Identifying land use from satellite images is tricky because the images are complex and different types of land cover can look similar. Existing methods often rely on models already trained on huge datasets (like ImageNet), which might not be perfectly suited for satellite imagery. Also, the system can get confused between certain land types, and can sometimes 'overfit' to the training data, meaning it performs well on what it's seen before but poorly on new images.

What's the solution?

The researchers systematically improved their neural network design in stages. They started with a basic network, then added a component called CBAM to help it focus on important features. Finally, they created a new 'balanced multi-task attention' mechanism. This mechanism cleverly combines two ways of looking at the image: one that focuses on *where* things are in the image (spatial) and another that focuses on the *colors* or spectral information. A key part of this is a 'fusion parameter' that automatically figured out how much weight to give to each type of information, ultimately deciding they were equally important. They also used techniques to prevent overfitting and to make sure the network didn't favor some land types over others.

Why it matters?

This work is important because it shows you can achieve state-of-the-art results in satellite image classification by carefully designing a network specifically for this task, without needing to rely on massive pre-trained datasets. This is valuable because getting and labeling satellite data can be expensive and time-consuming.
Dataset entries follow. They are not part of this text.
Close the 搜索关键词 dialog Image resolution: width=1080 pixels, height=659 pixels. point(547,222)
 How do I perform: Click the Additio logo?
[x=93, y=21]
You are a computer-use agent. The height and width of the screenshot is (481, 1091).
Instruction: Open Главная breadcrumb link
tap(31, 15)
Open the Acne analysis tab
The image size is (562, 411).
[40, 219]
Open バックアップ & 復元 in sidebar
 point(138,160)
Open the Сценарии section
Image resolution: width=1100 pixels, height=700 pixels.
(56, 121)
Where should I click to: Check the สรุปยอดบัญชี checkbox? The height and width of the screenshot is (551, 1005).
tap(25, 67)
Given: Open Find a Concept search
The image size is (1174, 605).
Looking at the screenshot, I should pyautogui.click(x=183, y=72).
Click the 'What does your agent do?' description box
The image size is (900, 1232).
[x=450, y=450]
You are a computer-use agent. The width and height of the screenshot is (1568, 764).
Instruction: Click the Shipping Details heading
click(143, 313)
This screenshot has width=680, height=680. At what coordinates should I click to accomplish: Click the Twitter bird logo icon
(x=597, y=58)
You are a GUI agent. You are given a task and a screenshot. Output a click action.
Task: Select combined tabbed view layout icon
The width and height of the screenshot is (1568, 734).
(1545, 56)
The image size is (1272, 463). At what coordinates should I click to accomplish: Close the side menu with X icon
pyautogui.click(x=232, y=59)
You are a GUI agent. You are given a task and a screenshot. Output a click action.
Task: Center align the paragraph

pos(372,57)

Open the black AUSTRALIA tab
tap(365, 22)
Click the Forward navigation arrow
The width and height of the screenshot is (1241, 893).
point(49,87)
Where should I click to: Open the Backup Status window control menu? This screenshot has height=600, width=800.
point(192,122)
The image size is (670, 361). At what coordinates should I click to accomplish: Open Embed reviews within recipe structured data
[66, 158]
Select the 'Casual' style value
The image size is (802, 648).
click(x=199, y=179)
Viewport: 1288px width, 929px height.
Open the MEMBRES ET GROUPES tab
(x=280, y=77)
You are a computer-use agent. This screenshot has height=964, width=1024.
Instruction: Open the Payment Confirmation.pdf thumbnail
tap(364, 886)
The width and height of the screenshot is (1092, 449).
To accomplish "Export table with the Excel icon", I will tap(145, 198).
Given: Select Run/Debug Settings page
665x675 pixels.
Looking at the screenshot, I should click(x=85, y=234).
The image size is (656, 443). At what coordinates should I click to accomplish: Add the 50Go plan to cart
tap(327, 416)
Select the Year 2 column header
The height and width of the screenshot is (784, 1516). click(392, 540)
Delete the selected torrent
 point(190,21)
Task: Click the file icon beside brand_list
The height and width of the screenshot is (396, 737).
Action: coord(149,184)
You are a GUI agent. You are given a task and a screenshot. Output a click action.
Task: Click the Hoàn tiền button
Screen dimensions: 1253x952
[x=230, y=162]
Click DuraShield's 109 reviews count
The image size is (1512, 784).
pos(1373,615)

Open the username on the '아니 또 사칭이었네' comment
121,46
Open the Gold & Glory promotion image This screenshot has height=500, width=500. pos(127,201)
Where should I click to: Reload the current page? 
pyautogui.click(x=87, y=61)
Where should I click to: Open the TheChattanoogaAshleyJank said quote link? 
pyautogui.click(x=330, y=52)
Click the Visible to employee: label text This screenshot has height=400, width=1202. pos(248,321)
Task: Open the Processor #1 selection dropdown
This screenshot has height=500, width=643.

The findings about the equal importance of spatial and spectral information provide insights for future research in this area, and the publicly available code allows others to build upon their work.

Abstract

This work presents a systematic investigation of custom convolutional neural network architectures for satellite land use classification, achieving 97.23% test accuracy on the EuroSAT dataset without reliance on pre-trained models. Through three progressive architectural iterations (baseline: 94.30%, CBAM-enhanced: 95.98%, and balanced multi-task attention: 97.23%) we identify and address specific failure modes in satellite imagery classification. Our principal contribution is a novel balanced multi-task attention mechanism that combines Coordinate Attention for spatial feature extraction with Squeeze-Excitation blocks for spectral feature extraction, unified through a learnable fusion parameter. Experimental results demonstrate that this learnable parameter autonomously converges to alpha approximately 0.57, indicating near-equal importance of spatial and spectral modalities for satellite imagery. We employ progressive DropBlock regularization (5-20% by network depth) and class-balanced loss weighting to address overfitting and confusion pattern imbalance. The final 12-layer architecture achieves Cohen's Kappa of 0.9692 with all classes exceeding 94.46% accuracy, demonstrating confidence calibration with a 24.25% gap between correct and incorrect predictions. Our approach achieves performance within 1.34% of fine-tuned ResNet-50 (98.57%) while requiring no external data, validating the efficacy of systematic architectural design for domain-specific applications. Complete code, trained models, and evaluation scripts are publicly available.